Weakened by a generation-long drought in the 5th century CE, the Nazca were eventually conquered by the Wari - who assumed many of their artistic traits - and Nazca settlements, thereafter, never rose beyond provincial status.

VENTILLA

Ventilla was the Nazca urban capital and covered over 2 square kilometres (495 acres) and included ceremonial mounds, walled courts, and terraced housing. To fight the ever-present threat of drought the Nazcans built an extensive network of underground aqueducts, galleries, and cisterns in order to ensure a good water-supply during the dry season and minimize evaporation. These were reached by impressive descending spiral ramps and lined with river cobbles.

CAHUACHI

Founded c. 100 BCE, Cahuachi, on the south bank of the Nazca River, 50 km inland, was a site of pilgrimage and the Nazca religious capital. It was probably first considered sacred because it was one of the few locations with a guaranteed year-round water supply. The lack of domestic architecture indicates it was not used as a place of habitation.

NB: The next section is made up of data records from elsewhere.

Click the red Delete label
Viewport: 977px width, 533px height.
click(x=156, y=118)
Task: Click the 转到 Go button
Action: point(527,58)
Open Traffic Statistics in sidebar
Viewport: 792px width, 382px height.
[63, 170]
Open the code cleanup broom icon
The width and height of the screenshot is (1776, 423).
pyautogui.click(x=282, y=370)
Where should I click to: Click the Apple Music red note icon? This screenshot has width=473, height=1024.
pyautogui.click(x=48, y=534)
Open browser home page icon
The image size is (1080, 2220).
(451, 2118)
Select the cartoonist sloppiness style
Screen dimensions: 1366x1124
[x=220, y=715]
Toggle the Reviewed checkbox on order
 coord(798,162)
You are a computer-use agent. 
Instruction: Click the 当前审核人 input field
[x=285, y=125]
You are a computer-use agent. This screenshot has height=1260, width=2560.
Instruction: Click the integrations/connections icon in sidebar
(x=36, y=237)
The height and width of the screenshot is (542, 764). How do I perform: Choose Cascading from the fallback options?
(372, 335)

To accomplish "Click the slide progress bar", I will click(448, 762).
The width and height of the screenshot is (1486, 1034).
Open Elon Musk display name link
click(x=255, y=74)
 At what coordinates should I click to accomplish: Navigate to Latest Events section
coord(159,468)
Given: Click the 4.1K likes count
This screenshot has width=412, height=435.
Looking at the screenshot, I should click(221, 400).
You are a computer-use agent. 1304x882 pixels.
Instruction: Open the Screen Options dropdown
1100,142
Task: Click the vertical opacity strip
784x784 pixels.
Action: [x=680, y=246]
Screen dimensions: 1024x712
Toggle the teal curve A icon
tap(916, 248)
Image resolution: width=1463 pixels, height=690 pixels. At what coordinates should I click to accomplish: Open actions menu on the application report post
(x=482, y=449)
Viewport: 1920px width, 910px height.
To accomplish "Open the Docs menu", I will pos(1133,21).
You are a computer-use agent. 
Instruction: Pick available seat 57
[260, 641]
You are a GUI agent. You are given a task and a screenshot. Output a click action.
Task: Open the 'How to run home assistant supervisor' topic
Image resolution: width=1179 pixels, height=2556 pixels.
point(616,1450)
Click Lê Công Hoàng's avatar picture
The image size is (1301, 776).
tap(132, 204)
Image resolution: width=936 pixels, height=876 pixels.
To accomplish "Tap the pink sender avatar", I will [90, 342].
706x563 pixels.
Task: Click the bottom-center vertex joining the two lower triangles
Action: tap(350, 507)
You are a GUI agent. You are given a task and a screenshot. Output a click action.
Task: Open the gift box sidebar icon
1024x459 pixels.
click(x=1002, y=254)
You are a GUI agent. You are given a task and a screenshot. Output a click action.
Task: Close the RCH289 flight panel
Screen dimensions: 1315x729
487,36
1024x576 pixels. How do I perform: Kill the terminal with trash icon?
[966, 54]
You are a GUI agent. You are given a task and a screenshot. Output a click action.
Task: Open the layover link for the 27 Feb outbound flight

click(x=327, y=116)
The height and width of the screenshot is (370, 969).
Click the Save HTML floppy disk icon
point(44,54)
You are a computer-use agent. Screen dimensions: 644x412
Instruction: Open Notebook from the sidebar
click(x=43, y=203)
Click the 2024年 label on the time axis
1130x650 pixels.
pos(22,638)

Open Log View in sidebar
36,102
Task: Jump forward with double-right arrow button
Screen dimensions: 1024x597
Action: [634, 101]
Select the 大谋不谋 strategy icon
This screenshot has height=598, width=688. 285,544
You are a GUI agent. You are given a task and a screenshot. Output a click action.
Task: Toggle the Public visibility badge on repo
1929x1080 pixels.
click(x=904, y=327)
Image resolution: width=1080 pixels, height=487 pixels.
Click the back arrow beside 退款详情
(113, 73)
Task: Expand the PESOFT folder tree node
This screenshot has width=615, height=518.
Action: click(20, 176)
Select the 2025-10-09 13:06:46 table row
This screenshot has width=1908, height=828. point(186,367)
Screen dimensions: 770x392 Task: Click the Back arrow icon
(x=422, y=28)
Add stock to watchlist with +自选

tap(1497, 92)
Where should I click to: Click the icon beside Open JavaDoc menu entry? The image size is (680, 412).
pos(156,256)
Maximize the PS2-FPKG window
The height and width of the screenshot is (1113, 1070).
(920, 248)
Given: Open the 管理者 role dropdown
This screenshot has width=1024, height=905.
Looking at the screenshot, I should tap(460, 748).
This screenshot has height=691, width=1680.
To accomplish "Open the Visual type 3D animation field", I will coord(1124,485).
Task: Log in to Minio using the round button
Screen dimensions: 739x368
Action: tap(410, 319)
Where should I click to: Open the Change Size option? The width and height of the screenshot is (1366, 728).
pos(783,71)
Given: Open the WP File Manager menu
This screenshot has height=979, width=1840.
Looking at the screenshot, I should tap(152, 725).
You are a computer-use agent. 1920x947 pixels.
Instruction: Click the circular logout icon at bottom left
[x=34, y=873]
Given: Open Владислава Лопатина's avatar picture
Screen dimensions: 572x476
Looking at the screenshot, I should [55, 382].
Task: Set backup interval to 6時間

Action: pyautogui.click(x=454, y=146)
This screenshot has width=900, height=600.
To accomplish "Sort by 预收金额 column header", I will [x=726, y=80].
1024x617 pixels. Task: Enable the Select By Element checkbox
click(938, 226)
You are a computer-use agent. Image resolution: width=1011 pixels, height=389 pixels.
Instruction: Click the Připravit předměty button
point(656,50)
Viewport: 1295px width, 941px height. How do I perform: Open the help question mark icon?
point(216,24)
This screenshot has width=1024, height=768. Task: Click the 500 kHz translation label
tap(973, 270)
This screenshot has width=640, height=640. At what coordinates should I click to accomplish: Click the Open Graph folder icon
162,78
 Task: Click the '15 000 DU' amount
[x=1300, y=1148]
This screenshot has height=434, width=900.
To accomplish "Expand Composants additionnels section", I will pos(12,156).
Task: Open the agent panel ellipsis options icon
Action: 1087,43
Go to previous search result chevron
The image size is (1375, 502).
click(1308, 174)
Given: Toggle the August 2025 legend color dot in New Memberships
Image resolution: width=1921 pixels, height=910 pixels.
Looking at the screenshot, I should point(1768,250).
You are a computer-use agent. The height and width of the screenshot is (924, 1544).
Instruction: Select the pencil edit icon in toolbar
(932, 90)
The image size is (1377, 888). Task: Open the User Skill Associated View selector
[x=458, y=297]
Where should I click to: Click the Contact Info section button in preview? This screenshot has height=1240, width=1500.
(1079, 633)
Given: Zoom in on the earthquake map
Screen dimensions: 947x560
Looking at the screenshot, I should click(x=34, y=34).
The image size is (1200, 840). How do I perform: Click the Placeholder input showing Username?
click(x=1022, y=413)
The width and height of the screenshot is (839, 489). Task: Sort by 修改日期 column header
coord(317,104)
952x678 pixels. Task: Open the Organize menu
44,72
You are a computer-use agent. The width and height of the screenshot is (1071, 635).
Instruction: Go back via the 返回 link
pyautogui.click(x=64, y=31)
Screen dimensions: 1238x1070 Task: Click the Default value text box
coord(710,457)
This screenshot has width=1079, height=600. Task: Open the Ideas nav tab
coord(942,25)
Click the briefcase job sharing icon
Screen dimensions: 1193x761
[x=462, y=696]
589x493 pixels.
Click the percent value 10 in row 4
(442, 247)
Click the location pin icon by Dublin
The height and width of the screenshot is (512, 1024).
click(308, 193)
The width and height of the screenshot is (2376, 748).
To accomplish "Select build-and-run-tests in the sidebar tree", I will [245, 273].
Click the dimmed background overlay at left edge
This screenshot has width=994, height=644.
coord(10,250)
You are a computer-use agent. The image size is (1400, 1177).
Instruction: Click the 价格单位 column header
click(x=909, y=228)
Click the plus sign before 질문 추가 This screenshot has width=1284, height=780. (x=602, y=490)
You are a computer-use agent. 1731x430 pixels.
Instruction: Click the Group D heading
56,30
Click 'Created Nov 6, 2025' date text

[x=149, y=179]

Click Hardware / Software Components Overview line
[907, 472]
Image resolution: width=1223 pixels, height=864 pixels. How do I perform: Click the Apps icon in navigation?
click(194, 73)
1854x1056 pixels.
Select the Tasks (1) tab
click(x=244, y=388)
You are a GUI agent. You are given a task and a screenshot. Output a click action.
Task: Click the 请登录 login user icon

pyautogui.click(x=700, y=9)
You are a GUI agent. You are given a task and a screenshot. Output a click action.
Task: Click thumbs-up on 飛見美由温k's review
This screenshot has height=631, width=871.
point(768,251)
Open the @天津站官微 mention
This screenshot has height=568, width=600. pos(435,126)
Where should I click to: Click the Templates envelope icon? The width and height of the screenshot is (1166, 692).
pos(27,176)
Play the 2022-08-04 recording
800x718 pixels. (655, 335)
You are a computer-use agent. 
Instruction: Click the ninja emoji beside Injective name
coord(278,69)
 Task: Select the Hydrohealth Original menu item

The sacred site covers 11.5 square kilometres (2,841 acres) and has around 40 large adobe mounds which take advantage of natural hills. The largest mound, known as the Great Temple, is over 20 metres high. All of the mounds have an adjoining plaza and are topped by adobe walls. The largest plaza measure 47 x 75 metres. A lowwall, 40 cm high, surrounded the main sacred precinct. Posts and postholes across the site suggest canopies protected worshippers from the sun. Textile scenes also suggest that religious gatherings were connected to harvest festivals, and piles of rubbish consisting mostly of pottery shards at the site indicate ritual feasting. This rubbish was deliberately left so that it became a part of the mound. Consequently, the larger the mound, the more it had been used in rituals. Some mounds also contained burials and large pots containing fine textiles given as religious offerings.

More details of the religious ceremonies that may have been carried out at Cauachi are depicted in Nazca art, especially on pottery, and many are scenes involving shamans. These religious figures, in a drug-induced trance, appealed to nature spirits to guarantee favourable conditions for agricultural abundance. Music was an important part of these rites, as is evidenced by the abundance of ceramic drums and panpipes in the archaeological record. The principal Nazca god seems to have been the Oculate Being who is represented in art as a flying deity figure wearing strings of trophy-heads. He is frequently depicted in pottery and textile designs in a horizontal position with streamers flowing from his body. Large staring eyes and a snake-like tongue are other typical features.